- [WORK ORDER]:
The records that follow must be transcribed in full, without any change.

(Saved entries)
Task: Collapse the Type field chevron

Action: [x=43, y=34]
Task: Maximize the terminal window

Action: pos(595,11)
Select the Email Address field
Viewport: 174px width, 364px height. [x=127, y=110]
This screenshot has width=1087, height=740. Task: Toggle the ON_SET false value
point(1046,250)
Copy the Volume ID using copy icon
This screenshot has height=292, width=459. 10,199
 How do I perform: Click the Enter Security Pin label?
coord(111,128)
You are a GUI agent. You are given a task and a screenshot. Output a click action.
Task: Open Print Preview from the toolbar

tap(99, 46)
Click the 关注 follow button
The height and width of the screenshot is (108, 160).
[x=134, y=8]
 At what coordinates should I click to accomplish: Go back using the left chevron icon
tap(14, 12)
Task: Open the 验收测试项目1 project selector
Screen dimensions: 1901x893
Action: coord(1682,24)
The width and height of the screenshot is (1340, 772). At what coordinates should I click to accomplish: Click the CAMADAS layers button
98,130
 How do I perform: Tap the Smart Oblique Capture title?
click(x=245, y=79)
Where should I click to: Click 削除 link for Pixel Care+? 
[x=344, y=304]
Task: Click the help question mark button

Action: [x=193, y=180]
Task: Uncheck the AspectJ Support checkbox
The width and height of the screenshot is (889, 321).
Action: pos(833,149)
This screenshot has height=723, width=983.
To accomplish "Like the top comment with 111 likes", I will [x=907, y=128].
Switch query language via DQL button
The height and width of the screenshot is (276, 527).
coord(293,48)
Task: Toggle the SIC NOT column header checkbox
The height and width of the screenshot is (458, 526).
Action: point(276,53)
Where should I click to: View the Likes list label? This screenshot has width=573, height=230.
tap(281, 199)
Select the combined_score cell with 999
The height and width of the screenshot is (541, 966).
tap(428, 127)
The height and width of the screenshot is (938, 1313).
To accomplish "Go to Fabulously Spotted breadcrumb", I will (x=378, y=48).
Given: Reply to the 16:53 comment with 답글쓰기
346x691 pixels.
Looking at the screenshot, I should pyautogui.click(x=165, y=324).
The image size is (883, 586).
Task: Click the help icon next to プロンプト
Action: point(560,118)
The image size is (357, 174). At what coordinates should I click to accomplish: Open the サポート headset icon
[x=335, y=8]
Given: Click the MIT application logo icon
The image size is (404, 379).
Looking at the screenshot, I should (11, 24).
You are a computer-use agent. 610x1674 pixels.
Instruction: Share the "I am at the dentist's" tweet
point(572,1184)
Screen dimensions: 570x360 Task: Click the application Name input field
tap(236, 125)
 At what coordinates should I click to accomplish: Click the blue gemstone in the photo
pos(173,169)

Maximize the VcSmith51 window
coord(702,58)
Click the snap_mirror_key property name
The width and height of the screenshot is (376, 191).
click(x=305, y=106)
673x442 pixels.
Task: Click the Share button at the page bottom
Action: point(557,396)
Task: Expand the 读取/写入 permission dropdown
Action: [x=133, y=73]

- [EXERCISE SOLUTION]:
Task: Collapse the Type field chevron

Action: [x=43, y=34]
Task: Maximize the terminal window

Action: pos(595,11)
Select the Email Address field
Viewport: 174px width, 364px height. [x=127, y=110]
This screenshot has width=1087, height=740. Task: Toggle the ON_SET false value
point(1046,250)
Copy the Volume ID using copy icon
This screenshot has height=292, width=459. 10,199
 How do I perform: Click the Enter Security Pin label?
coord(111,128)
You are a GUI agent. You are given a task and a screenshot. Output a click action.
Task: Open Print Preview from the toolbar

tap(99, 46)
Click the 关注 follow button
The height and width of the screenshot is (108, 160).
[x=134, y=8]
 At what coordinates should I click to accomplish: Go back using the left chevron icon
tap(14, 12)
Task: Open the 验收测试项目1 project selector
Screen dimensions: 1901x893
Action: coord(1682,24)
The width and height of the screenshot is (1340, 772). At what coordinates should I click to accomplish: Click the CAMADAS layers button
98,130
 How do I perform: Tap the Smart Oblique Capture title?
click(x=245, y=79)
Where should I click to: Click 削除 link for Pixel Care+? 
[x=344, y=304]
Task: Click the help question mark button

Action: [x=193, y=180]
Task: Uncheck the AspectJ Support checkbox
The width and height of the screenshot is (889, 321).
Action: pos(833,149)
This screenshot has height=723, width=983.
To accomplish "Like the top comment with 111 likes", I will [x=907, y=128].
Switch query language via DQL button
The height and width of the screenshot is (276, 527).
coord(293,48)
Task: Toggle the SIC NOT column header checkbox
The height and width of the screenshot is (458, 526).
Action: point(276,53)
Where should I click to: View the Likes list label? This screenshot has width=573, height=230.
tap(281, 199)
Select the combined_score cell with 999
The height and width of the screenshot is (541, 966).
tap(428, 127)
The height and width of the screenshot is (938, 1313).
To accomplish "Go to Fabulously Spotted breadcrumb", I will (x=378, y=48).
Given: Reply to the 16:53 comment with 답글쓰기
346x691 pixels.
Looking at the screenshot, I should pyautogui.click(x=165, y=324).
The image size is (883, 586).
Task: Click the help icon next to プロンプト
Action: point(560,118)
The image size is (357, 174). At what coordinates should I click to accomplish: Open the サポート headset icon
[x=335, y=8]
Given: Click the MIT application logo icon
The image size is (404, 379).
Looking at the screenshot, I should (11, 24).
You are a computer-use agent. 610x1674 pixels.
Instruction: Share the "I am at the dentist's" tweet
point(572,1184)
Screen dimensions: 570x360 Task: Click the application Name input field
tap(236, 125)
 At what coordinates should I click to accomplish: Click the blue gemstone in the photo
pos(173,169)

Maximize the VcSmith51 window
coord(702,58)
Click the snap_mirror_key property name
The width and height of the screenshot is (376, 191).
click(x=305, y=106)
673x442 pixels.
Task: Click the Share button at the page bottom
Action: point(557,396)
Task: Expand the 读取/写入 permission dropdown
Action: [x=133, y=73]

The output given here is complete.